Collected data
.....

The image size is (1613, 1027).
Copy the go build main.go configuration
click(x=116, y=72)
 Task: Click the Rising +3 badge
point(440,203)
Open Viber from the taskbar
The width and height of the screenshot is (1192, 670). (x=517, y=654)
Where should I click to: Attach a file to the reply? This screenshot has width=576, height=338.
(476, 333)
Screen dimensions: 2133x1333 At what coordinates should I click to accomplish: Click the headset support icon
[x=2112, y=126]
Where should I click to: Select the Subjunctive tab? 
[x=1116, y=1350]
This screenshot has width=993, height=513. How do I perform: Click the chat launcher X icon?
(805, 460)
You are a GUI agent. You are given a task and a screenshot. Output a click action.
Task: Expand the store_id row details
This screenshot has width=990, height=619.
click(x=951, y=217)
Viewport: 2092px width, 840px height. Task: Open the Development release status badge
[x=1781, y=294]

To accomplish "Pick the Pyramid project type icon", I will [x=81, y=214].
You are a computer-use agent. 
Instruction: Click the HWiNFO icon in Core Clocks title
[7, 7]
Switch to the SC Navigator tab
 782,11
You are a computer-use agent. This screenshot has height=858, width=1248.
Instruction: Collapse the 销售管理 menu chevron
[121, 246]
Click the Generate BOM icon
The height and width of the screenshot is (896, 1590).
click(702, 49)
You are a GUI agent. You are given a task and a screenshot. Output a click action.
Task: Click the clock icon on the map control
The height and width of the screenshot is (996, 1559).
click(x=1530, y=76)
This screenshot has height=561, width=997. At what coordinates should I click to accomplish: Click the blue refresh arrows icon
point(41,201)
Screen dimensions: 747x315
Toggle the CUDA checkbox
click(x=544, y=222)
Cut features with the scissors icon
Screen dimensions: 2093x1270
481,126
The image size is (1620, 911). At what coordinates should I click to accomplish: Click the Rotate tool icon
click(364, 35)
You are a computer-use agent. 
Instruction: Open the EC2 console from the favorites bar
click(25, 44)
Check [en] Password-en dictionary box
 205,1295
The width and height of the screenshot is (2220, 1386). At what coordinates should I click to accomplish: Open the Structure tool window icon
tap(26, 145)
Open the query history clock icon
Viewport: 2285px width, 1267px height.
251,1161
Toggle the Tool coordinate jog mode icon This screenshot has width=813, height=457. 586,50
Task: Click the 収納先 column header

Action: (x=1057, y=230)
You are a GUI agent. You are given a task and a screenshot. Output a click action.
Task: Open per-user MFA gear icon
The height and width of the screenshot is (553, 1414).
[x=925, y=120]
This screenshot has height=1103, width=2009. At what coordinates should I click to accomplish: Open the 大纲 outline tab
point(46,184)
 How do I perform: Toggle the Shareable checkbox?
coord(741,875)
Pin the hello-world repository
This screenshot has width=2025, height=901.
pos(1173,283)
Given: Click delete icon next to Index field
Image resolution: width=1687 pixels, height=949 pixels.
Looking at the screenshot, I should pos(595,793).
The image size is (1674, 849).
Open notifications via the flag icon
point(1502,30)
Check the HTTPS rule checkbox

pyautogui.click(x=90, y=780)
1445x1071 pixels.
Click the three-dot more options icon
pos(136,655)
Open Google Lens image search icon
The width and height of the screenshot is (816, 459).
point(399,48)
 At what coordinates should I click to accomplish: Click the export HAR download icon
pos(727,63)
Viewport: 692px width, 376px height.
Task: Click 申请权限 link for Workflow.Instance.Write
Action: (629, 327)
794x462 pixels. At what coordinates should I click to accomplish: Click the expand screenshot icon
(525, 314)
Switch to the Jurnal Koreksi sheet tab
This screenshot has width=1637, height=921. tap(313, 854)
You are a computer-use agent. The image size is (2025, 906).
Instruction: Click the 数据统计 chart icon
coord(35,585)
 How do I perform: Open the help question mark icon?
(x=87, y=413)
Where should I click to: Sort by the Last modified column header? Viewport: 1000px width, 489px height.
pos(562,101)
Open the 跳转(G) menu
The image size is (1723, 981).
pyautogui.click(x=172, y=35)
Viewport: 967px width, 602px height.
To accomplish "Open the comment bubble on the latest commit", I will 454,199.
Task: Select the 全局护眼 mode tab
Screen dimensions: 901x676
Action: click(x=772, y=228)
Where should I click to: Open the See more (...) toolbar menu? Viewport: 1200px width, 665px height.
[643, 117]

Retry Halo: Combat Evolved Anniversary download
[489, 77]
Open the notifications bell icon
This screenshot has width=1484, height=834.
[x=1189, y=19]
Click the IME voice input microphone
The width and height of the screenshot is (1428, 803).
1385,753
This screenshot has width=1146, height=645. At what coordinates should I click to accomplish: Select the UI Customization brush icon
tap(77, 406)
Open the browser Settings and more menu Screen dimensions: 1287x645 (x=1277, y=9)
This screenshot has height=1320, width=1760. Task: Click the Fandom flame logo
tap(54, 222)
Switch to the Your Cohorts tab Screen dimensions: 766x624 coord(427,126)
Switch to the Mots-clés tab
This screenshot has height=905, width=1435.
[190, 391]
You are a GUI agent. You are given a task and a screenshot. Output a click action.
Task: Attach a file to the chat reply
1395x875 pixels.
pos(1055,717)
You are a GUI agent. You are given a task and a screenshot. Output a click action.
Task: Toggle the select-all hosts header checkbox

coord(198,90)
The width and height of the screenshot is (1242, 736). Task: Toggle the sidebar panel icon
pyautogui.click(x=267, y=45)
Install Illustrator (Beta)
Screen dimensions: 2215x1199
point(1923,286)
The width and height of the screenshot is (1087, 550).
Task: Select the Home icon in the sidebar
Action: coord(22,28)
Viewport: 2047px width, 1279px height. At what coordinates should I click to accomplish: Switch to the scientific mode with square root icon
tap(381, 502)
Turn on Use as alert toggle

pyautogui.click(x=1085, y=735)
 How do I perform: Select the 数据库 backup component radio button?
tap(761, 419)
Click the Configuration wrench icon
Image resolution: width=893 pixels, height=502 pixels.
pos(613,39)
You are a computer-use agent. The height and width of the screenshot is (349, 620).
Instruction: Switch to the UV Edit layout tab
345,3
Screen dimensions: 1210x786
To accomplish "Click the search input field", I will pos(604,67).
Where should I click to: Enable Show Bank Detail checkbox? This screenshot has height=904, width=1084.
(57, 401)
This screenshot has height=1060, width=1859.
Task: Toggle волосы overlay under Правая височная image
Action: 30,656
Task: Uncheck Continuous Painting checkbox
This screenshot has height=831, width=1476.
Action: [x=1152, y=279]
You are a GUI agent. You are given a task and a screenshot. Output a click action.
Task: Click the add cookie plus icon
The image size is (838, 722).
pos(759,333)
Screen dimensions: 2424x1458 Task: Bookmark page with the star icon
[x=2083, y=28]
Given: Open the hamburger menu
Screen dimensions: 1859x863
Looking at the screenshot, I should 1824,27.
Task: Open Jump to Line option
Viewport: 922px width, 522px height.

.....

→ **GOAL OF THE EXERCISE**: Take every line from the data that contains the word "will".

→ **ANSWER TO THE PROBLEM**:
To accomplish "Pick the Pyramid project type icon", I will [x=81, y=214].
To accomplish "Open the comment bubble on the latest commit", I will 454,199.
To accomplish "Click the search input field", I will pos(604,67).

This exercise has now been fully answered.